━━━ ITEMS

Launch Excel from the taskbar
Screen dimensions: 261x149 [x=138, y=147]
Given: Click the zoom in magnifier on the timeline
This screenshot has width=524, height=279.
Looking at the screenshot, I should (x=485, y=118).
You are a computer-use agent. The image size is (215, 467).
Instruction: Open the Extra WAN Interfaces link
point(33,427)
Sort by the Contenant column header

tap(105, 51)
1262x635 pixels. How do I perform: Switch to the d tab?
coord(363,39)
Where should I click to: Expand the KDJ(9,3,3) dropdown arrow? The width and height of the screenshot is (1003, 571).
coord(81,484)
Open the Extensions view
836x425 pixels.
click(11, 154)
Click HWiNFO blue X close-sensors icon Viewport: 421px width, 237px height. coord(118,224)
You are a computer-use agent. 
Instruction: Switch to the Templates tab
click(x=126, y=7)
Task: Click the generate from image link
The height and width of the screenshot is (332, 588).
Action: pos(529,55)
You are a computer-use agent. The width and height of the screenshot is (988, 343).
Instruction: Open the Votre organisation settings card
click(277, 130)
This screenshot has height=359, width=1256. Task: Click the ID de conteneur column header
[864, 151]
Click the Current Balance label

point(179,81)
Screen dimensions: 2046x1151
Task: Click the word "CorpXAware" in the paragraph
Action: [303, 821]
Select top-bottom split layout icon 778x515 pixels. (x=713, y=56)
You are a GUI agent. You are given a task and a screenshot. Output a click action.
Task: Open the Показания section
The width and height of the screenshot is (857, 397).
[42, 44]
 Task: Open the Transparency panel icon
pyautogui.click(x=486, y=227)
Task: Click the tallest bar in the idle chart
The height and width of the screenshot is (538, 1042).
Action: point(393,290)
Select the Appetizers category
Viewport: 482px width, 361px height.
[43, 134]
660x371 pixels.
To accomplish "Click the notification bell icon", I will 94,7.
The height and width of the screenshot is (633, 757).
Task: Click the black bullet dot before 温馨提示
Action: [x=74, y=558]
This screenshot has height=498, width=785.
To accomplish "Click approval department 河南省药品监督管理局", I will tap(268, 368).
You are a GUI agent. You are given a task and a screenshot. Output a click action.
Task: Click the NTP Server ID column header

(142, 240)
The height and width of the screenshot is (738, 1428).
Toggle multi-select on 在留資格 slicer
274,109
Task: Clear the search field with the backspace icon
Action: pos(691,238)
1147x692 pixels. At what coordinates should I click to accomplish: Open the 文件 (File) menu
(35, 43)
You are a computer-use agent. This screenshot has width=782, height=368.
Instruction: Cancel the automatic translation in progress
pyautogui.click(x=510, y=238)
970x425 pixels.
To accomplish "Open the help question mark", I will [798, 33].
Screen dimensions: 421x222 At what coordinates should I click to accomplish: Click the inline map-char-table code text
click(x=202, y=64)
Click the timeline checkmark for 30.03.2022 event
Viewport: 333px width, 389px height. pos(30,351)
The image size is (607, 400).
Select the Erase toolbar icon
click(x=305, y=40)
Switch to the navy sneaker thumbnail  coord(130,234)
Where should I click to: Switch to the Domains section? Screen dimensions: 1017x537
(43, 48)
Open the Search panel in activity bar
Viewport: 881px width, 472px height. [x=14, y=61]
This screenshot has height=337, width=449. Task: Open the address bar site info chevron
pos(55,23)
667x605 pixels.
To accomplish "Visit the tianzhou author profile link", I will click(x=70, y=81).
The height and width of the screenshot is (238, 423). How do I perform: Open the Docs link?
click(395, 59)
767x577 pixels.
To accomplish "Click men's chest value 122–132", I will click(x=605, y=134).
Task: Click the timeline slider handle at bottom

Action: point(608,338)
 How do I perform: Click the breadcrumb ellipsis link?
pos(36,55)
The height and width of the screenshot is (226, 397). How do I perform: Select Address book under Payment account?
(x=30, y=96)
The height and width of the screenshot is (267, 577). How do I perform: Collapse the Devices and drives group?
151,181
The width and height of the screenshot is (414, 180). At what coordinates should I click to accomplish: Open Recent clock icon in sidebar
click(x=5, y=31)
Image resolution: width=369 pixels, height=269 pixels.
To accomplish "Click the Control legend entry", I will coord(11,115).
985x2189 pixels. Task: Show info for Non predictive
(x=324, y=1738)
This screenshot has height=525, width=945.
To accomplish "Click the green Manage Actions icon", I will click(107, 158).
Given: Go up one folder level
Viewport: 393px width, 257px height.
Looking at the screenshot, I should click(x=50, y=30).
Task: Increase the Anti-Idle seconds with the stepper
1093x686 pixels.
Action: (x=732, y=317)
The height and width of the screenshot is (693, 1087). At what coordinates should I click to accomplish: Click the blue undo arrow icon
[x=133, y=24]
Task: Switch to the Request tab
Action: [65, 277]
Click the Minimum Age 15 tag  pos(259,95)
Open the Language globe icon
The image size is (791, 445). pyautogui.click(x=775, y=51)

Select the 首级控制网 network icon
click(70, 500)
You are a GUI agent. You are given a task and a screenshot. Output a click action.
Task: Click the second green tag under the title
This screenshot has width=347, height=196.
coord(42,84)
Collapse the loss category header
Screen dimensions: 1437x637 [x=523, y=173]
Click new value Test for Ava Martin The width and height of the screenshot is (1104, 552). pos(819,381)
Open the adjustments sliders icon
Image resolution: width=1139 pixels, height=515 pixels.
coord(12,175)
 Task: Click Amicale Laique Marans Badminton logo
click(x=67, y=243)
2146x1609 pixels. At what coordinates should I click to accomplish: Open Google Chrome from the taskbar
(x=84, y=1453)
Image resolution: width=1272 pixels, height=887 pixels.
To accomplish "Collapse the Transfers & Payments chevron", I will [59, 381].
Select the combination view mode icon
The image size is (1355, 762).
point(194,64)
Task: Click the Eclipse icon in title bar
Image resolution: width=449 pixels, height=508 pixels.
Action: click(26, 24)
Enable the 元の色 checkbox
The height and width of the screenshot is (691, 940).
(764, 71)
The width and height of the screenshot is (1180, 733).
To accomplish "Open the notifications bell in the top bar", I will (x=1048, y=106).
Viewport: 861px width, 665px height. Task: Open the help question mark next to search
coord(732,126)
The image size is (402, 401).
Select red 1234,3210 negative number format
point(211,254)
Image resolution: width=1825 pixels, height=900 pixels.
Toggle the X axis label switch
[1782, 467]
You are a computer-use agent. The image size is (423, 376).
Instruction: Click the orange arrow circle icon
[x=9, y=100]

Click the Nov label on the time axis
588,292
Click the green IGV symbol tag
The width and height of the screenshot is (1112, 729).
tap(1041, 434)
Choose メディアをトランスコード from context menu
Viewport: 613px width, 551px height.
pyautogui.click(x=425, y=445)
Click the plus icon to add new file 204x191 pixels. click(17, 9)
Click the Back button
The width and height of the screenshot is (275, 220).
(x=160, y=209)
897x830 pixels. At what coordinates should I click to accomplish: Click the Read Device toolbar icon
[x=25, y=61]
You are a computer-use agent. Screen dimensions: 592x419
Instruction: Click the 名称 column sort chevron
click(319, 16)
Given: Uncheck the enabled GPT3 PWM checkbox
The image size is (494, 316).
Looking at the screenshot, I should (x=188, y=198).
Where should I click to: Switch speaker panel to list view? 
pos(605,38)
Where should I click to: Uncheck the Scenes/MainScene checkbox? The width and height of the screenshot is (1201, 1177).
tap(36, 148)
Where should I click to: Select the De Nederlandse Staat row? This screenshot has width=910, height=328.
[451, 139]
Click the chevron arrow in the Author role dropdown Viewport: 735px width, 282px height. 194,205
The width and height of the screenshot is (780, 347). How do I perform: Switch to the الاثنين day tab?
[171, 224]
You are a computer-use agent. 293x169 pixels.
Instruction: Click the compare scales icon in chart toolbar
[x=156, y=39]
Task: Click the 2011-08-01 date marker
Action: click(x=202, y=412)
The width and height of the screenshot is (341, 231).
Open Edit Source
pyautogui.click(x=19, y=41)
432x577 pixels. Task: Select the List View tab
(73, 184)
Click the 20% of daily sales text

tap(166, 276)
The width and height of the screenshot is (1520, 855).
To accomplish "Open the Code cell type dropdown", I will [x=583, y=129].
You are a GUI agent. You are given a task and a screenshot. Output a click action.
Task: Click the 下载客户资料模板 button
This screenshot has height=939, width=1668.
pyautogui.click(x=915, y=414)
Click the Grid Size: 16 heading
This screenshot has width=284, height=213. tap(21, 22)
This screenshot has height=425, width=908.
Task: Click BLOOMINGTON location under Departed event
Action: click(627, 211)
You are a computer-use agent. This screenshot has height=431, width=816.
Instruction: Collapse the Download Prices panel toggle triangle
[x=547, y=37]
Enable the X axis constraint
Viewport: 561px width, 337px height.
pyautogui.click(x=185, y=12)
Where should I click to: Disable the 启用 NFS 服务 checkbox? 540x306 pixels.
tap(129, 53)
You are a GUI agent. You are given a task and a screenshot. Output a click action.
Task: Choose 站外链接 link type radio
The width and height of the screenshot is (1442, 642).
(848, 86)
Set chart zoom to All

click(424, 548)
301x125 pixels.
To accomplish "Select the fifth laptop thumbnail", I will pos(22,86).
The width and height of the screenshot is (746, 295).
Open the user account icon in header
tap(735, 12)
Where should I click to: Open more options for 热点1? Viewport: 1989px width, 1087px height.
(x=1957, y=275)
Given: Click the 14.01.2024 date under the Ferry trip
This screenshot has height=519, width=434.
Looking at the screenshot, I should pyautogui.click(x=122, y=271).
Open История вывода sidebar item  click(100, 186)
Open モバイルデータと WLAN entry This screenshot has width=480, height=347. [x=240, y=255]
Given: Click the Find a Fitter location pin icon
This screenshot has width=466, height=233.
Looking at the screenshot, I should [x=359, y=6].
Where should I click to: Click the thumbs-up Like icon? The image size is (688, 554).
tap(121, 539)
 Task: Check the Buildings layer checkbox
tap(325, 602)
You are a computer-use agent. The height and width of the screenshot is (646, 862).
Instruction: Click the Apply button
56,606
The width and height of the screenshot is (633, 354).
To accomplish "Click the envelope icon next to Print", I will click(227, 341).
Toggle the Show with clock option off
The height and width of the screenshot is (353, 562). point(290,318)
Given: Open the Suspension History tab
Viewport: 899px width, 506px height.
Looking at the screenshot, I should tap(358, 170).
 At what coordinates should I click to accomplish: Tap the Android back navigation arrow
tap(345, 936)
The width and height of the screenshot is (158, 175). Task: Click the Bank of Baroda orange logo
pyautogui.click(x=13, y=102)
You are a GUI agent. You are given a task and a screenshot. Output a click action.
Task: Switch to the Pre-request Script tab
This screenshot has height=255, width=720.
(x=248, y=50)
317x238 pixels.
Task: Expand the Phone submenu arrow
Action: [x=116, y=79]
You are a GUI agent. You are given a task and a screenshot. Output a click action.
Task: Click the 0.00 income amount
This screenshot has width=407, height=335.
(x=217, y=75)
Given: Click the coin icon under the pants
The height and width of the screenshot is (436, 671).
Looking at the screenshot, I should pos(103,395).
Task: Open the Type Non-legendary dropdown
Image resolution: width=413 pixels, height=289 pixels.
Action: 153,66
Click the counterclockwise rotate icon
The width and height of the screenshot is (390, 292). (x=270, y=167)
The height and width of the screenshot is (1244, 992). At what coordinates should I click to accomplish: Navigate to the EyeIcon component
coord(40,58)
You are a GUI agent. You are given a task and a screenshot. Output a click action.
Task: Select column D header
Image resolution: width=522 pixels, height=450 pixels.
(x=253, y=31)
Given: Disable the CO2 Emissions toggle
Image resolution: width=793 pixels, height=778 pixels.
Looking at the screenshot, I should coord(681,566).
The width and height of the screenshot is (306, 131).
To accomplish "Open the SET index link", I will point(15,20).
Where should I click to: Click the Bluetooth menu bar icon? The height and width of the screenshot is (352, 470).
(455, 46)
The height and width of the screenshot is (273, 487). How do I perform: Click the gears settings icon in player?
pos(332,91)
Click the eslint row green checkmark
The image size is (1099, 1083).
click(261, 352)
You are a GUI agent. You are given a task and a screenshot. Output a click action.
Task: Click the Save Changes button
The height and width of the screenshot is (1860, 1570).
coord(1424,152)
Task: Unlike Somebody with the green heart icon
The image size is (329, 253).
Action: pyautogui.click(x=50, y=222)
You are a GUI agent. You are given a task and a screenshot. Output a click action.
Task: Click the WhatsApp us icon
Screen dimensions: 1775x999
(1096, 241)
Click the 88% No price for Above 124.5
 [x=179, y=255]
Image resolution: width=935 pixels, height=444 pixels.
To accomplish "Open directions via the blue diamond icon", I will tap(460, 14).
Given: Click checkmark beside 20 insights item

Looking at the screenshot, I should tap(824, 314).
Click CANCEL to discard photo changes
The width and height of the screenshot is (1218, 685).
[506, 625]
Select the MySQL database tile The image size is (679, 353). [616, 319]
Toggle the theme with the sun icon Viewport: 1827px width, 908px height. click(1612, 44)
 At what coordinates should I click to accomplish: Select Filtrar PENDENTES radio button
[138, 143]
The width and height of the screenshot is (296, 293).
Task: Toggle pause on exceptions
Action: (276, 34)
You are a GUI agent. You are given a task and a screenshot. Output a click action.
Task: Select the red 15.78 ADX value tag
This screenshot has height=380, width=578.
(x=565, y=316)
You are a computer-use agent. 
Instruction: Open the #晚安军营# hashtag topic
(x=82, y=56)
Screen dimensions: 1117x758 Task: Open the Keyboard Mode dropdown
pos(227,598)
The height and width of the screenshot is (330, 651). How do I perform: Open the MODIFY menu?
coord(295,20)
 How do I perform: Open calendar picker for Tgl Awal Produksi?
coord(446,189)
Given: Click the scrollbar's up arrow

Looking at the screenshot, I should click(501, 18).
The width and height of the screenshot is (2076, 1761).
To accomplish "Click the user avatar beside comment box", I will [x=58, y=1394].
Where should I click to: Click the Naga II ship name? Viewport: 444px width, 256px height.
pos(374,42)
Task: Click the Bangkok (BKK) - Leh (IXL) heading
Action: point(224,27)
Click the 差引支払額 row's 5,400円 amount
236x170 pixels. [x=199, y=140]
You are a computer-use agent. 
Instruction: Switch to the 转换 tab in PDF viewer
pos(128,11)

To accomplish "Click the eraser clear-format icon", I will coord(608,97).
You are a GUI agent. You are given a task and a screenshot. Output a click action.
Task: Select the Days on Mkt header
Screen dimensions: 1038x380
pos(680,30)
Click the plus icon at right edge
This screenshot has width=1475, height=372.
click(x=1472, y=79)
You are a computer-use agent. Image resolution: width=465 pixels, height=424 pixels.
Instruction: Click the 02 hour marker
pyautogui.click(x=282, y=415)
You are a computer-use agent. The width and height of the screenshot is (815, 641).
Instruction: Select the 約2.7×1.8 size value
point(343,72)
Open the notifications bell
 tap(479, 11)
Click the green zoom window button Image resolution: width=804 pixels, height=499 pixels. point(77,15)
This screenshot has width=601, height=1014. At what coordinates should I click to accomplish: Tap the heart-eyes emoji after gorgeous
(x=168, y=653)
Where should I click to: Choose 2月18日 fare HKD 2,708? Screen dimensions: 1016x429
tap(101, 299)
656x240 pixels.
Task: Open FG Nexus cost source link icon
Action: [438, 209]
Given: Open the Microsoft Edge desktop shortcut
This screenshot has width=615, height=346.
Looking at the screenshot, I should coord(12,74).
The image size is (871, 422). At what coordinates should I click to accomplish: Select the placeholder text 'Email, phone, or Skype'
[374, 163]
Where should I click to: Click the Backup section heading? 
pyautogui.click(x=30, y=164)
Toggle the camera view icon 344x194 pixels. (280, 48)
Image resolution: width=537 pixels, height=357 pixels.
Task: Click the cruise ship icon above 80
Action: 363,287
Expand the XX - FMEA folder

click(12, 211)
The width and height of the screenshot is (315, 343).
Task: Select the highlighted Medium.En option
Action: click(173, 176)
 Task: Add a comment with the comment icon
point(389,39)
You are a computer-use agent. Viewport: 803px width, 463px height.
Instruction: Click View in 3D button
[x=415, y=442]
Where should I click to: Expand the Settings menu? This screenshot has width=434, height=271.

━━━━━━

Can you reproduce the lines from the line with "Toggle the Show with clock option off" to the line with "Looking at the screenshot, I should coord(681,566).", replacing "Image resolution" with "Screenshot resolution" and leaving everything else unchanged?

Toggle the Show with clock option off
The height and width of the screenshot is (353, 562). point(290,318)
Given: Open the Suspension History tab
Viewport: 899px width, 506px height.
Looking at the screenshot, I should tap(358, 170).
 At what coordinates should I click to accomplish: Tap the Android back navigation arrow
tap(345, 936)
The width and height of the screenshot is (158, 175). Task: Click the Bank of Baroda orange logo
pyautogui.click(x=13, y=102)
You are a GUI agent. You are given a task and a screenshot. Output a click action.
Task: Switch to the Pre-request Script tab
This screenshot has height=255, width=720.
(x=248, y=50)
317x238 pixels.
Task: Expand the Phone submenu arrow
Action: [x=116, y=79]
You are a GUI agent. You are given a task and a screenshot. Output a click action.
Task: Click the 0.00 income amount
This screenshot has width=407, height=335.
(x=217, y=75)
Given: Click the coin icon under the pants
The height and width of the screenshot is (436, 671).
Looking at the screenshot, I should pos(103,395).
Task: Open the Type Non-legendary dropdown
Screenshot resolution: width=413 pixels, height=289 pixels.
Action: 153,66
Click the counterclockwise rotate icon
The width and height of the screenshot is (390, 292). (x=270, y=167)
The height and width of the screenshot is (1244, 992). At what coordinates should I click to accomplish: Navigate to the EyeIcon component
coord(40,58)
You are a GUI agent. You are given a task and a screenshot. Output a click action.
Task: Select column D header
Screenshot resolution: width=522 pixels, height=450 pixels.
(x=253, y=31)
Given: Disable the CO2 Emissions toggle
Screenshot resolution: width=793 pixels, height=778 pixels.
Looking at the screenshot, I should coord(681,566).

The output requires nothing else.